Everything from the line containing "Task: Click the Service Connections icon" through the line containing "Select the 铸器师" should be repeated exactly, and nothing else from the data.

══ Available data ══

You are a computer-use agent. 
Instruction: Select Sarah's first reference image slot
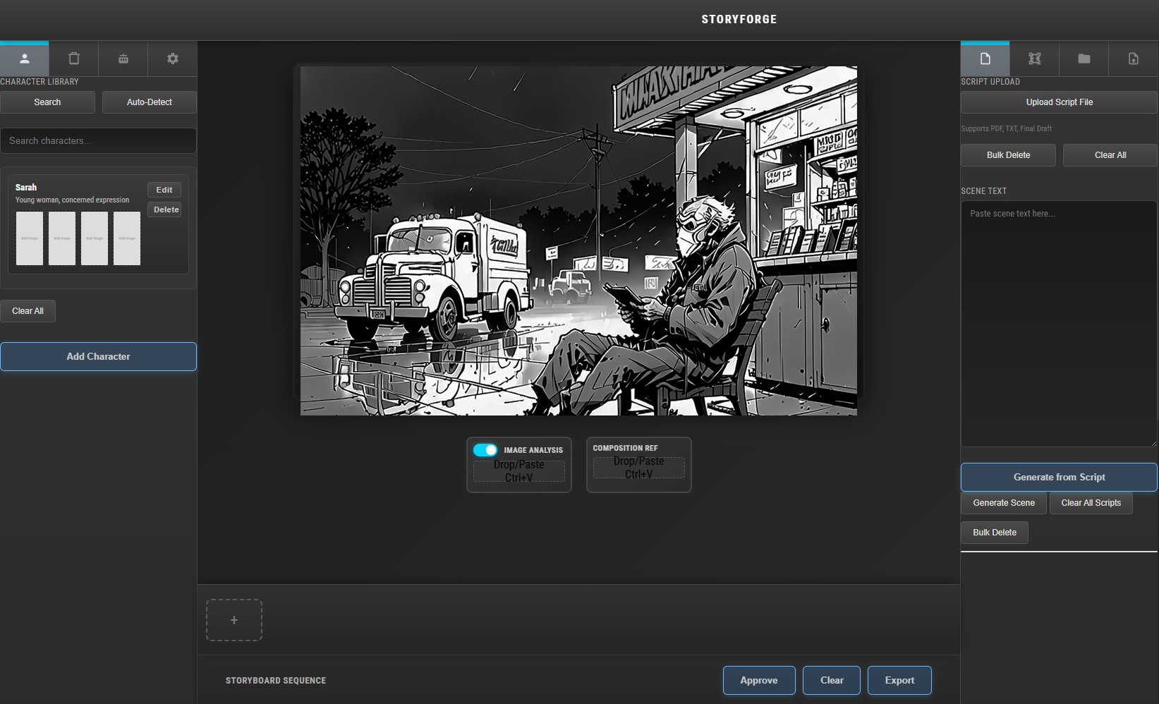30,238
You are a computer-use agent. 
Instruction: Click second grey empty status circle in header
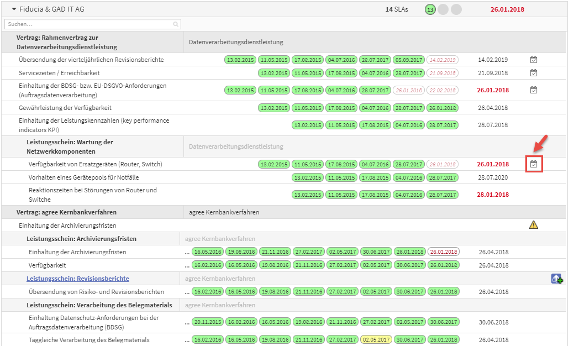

═══
══ Available data ══

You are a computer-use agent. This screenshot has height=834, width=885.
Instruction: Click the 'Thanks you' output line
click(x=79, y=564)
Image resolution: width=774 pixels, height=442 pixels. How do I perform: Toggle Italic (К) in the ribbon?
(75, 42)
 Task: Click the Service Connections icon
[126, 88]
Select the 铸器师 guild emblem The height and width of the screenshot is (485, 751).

═══
══ Available data ══

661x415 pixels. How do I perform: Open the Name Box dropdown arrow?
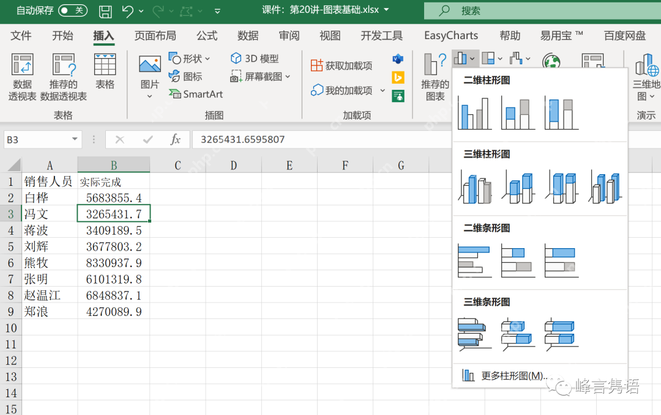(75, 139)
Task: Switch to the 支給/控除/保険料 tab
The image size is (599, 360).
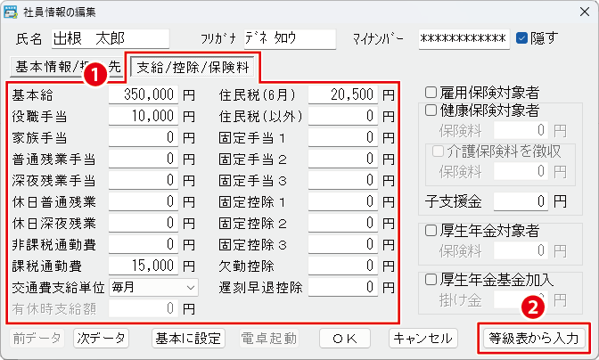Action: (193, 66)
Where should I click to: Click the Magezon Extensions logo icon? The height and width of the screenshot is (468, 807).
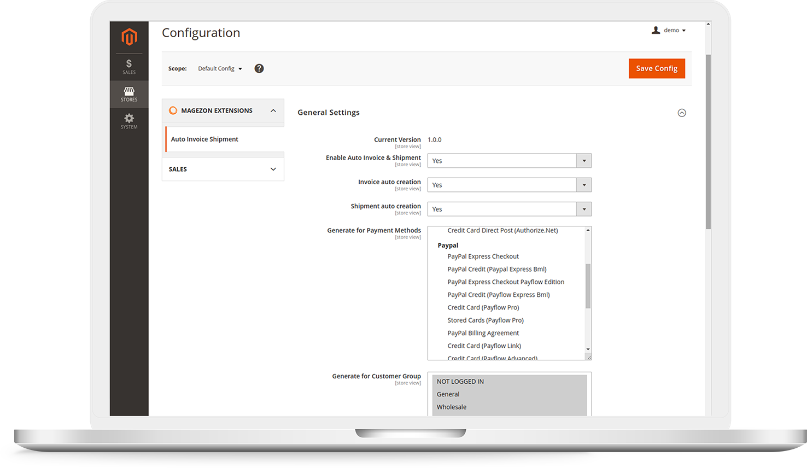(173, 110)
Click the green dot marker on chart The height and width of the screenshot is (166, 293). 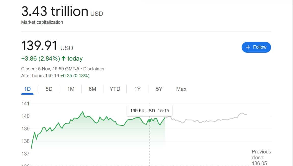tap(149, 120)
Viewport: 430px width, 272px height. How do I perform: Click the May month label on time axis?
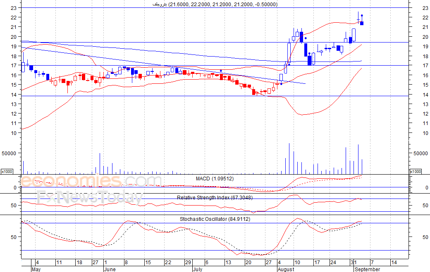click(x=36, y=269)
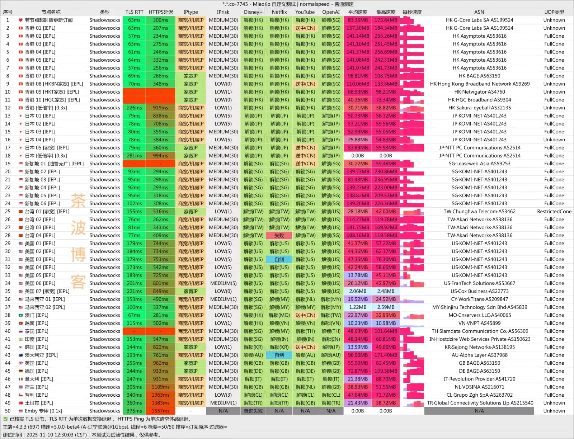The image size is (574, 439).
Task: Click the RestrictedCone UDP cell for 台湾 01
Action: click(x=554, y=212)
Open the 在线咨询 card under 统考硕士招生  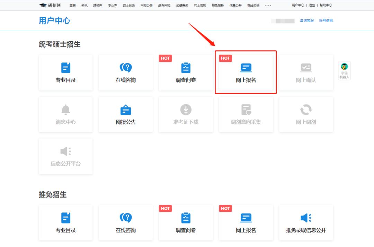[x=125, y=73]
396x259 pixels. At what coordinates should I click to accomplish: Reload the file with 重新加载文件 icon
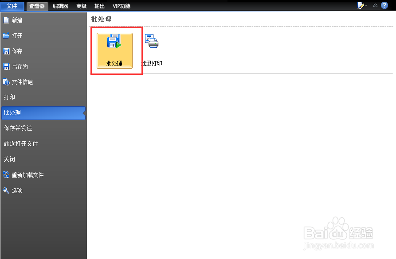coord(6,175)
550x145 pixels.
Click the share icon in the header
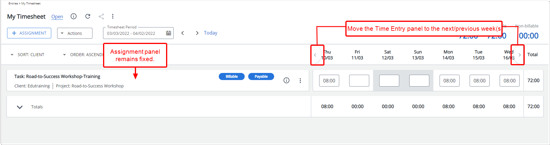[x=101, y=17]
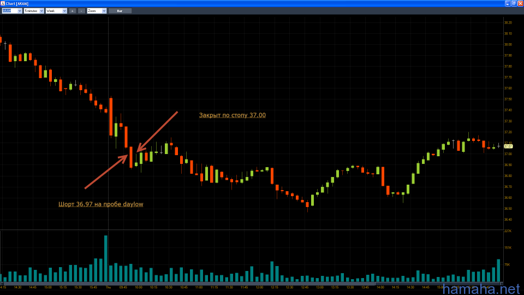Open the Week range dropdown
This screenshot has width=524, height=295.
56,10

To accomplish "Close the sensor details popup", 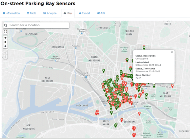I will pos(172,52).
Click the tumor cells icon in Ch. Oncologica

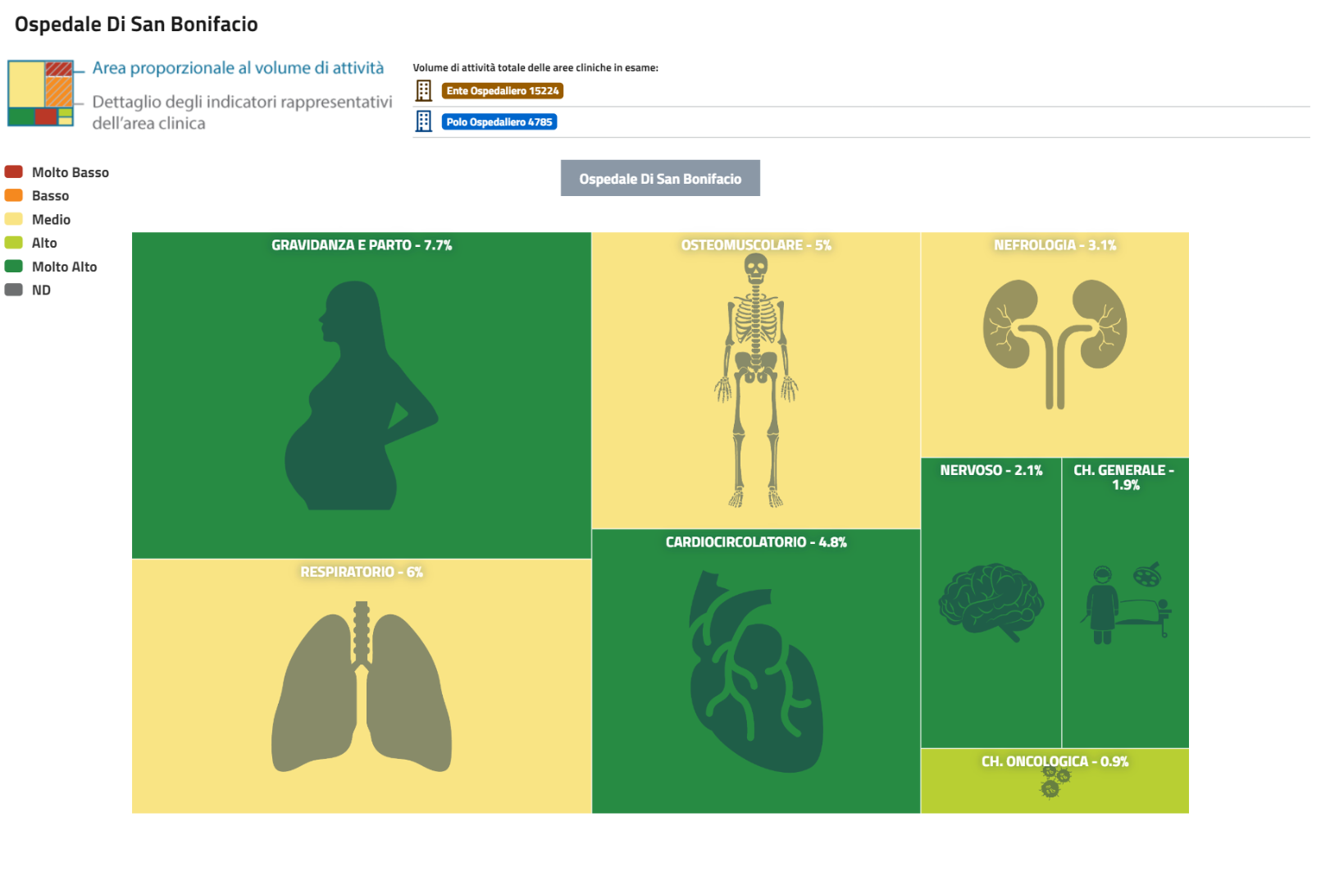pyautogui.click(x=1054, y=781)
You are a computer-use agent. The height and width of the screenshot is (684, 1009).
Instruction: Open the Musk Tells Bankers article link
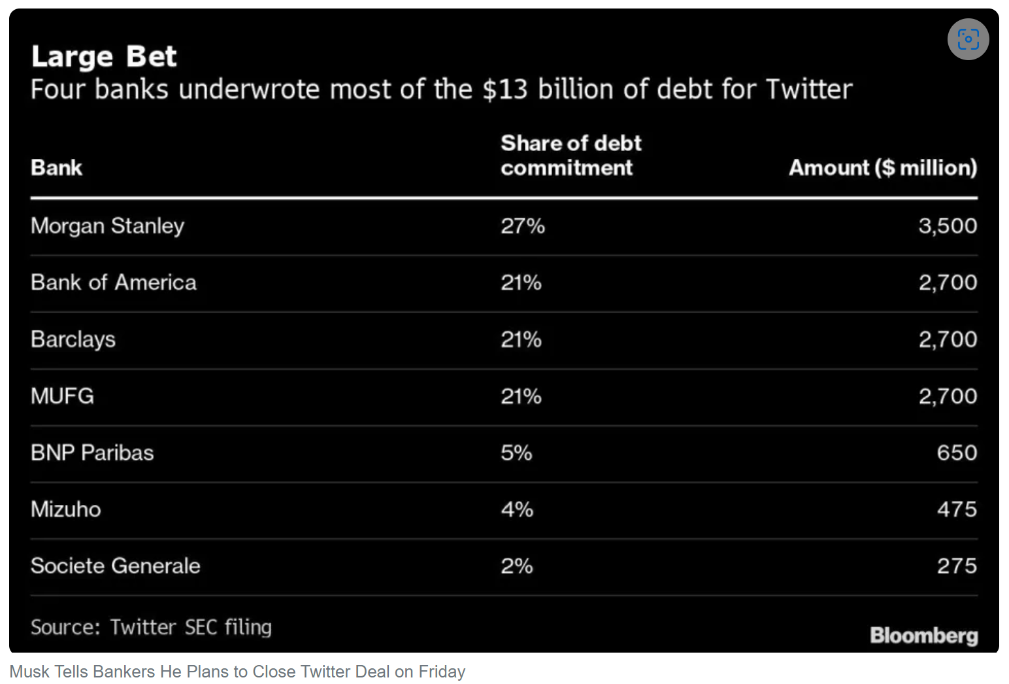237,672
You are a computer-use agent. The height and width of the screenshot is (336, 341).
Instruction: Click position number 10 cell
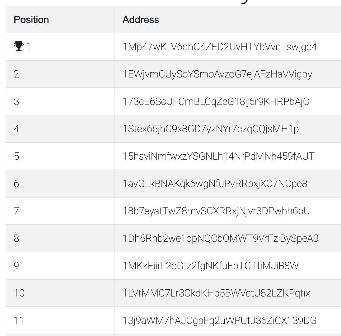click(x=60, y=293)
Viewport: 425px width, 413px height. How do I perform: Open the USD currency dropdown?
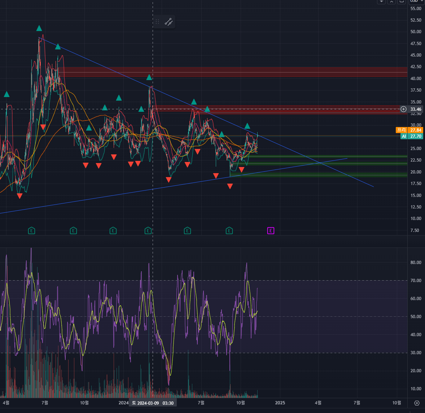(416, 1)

═══

--- Output of the task ---
 Task: Click the Service Connections icon
[126, 88]
Select the 铸器师 guild emblem The height and width of the screenshot is (485, 751).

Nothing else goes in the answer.